Riguardo gli aspetti legati alla sicurezza ed ai rischi dell’esercitazione per il territorio e la popolazione trapanese, per cui la senatrice Orrù nella sua interrogazione ha chiesto precise rassicurazioni, il ministro Pinotti ha assicurato l’insussistenza “di qualunque rischio”, rimarcando come “tutte le attività addestrative ed esercitative pianificate, programmate e autorizzate” siano “regolate dalle direttive inerenti la sicurezza del volo, in ossequio delle norme vigenti in materia, il cui rispetto è garantito da un rigido controllo da parte degli organi preposti, allo scopo di salvaguardare la sicurezza del personale e della popolazione, oltre che la tutela ambientale del territorio”, si legge nella risposta all’atto ispettivo.
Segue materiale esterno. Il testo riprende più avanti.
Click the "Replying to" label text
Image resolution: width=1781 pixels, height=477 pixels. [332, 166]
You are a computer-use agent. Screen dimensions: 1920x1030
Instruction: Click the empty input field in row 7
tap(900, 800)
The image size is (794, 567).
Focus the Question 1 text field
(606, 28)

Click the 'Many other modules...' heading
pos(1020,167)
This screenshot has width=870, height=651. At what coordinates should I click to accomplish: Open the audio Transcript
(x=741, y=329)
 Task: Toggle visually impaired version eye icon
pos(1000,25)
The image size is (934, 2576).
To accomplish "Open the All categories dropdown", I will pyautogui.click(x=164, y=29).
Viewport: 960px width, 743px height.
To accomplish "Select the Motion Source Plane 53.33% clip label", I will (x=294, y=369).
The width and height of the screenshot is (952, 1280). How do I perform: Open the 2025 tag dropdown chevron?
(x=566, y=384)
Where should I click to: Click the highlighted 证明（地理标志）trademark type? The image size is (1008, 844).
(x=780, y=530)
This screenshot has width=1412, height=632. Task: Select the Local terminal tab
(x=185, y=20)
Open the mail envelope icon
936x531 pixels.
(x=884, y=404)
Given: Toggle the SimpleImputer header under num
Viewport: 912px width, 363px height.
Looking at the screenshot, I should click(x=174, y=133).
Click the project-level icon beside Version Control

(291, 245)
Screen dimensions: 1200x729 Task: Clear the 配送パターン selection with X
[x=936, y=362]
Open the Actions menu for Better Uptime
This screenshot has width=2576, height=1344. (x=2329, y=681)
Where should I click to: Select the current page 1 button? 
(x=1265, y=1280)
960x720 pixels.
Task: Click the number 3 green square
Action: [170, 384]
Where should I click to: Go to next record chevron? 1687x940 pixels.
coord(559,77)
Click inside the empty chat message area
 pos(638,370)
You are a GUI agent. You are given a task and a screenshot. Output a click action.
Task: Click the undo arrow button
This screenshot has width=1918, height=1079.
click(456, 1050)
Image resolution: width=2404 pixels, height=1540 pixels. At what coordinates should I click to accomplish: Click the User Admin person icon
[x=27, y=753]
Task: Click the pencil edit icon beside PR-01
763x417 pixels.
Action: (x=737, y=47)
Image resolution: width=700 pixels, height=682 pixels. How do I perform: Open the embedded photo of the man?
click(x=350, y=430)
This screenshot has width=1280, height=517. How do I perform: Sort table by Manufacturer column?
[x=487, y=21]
“La Nato, nell’ambito delle attività preparatorie di ogni esercitazione e, ovviamente, anche di quelle complesse a livello multinazionale, pone la massima attenzione – continua la nota – nel definire ogni aspetto relativo alla sicurezza delle operazioni e dei voli, in ottemperanza a quanto previsto da fonti normative di diritto internazionale e nazionale attualmente in essere.
Il ministro Pinotti ha infine tenuto ad evidenziare come nel periodo dell’esercitazione sia “prevista la presenza nei territori di Trapani e Marsala di circa 1000 militari italiani e di altri militari provenienti da diversi paesi della Nato, con positive ricadute per l’indotto economico dell’area”.